Siemens Competition Regional Finals test student researchers

The+Siemens+Competition+Regional+Finalists+gather+for+a+group+shot+on+the+CalTech+campus.+Four+Upper+School+Students%2C+a+school+record%2C+participated+in+the+competition.

The Siemens Competition Regional Finalists gather for a group shot on the CalTech campus. Four Upper School Students, a school record, participated in the competition.

by Apoorva Rangan

A record number of Upper School researchers traveled to the California Institute of Technology last Thursday to compete in the Siemens Competition Regional Finals, constituting 40 percent of the projects.

Seniors Rohan Chandra, Paulomi Bhattacharya, and Ashvin Swaminathan qualified with individual research, while junior Zareen Choudhury worked on a team project with Caroline Debs, a Regional Finalist from the Castilleja School.

“I think in science research in general, it’s really important to collaborate with others,” Zareen said. “It can often give you new ideas and new perspectives that you wouldn’t have thought of otherwise.”

During the all-expense paid trip, the four researchers spoke to an audience of judges, participated in a highly specific question-and-answer session, and presented their projects to a group of local high school and middle school students.

“It felt good to show my presentation to the public, especially people my age and younger,” said Rohan, who studied the relationship between music and certain parts of the brain. “[The audience] had some really good questions that helped me clarify my thoughts before the presentation.”

All four aimed to advance from the regional to the national finals, where they would have been eligible for a $100,000 scholarship.
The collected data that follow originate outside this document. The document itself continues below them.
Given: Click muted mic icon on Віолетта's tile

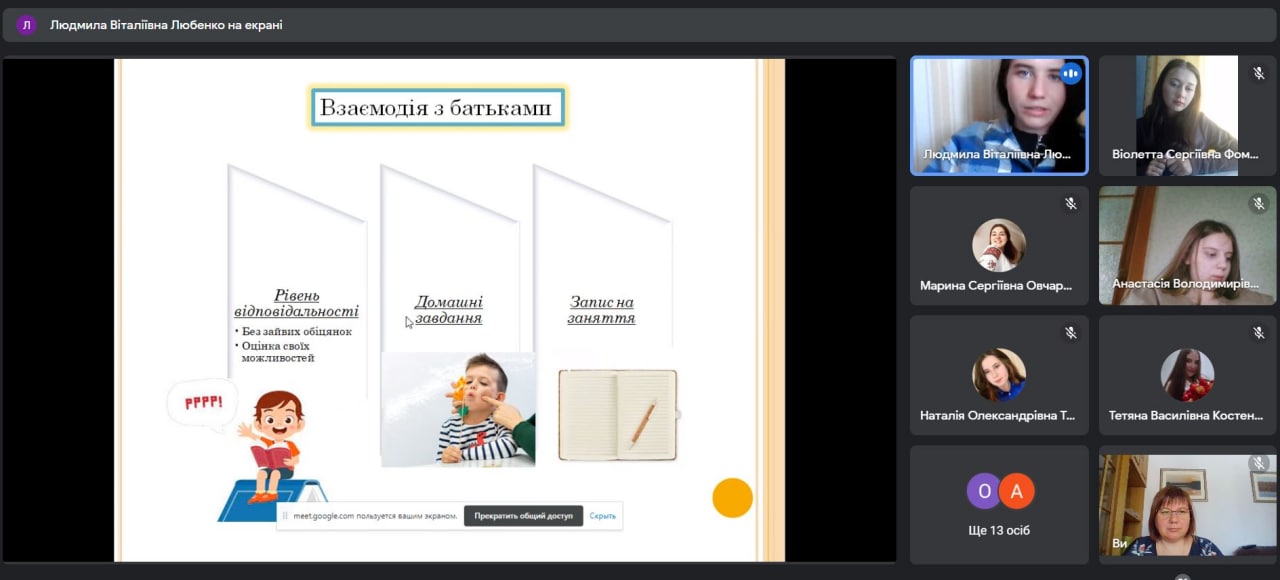Looking at the screenshot, I should coord(1259,73).
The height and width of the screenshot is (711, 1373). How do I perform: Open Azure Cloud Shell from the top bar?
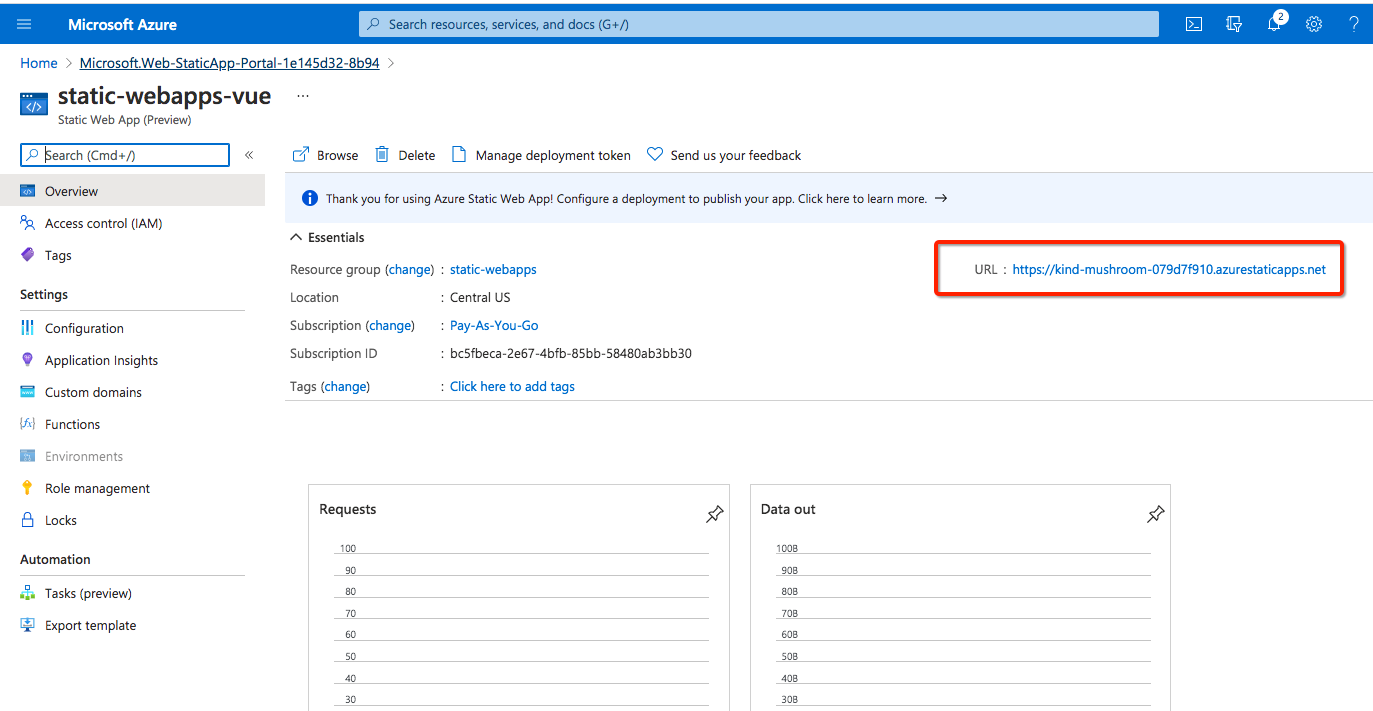tap(1192, 23)
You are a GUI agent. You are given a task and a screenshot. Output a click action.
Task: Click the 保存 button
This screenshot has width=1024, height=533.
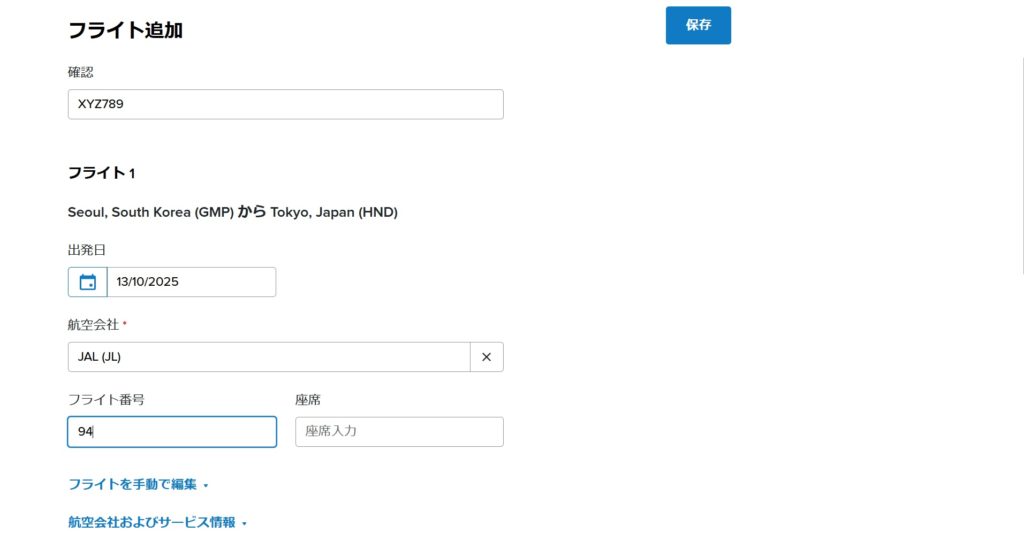point(698,26)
Unfortunately, none made it to the next round. According to Rohan, however, the experience gave the researchers the ability to hone their presentation skills.

Chemistry teacher Dr. Mala Raghavan agreed, adding that the purpose of research is for students to delve deeper into fields that they are passionate about.

“Research teaches them to appreciate everything that people have done, the long, painstaking process of it,” Dr. Raghavan said.

Most of the finalists plan to continue their research throughout the rest of the year and are thinking about pursuing STEM fields in college.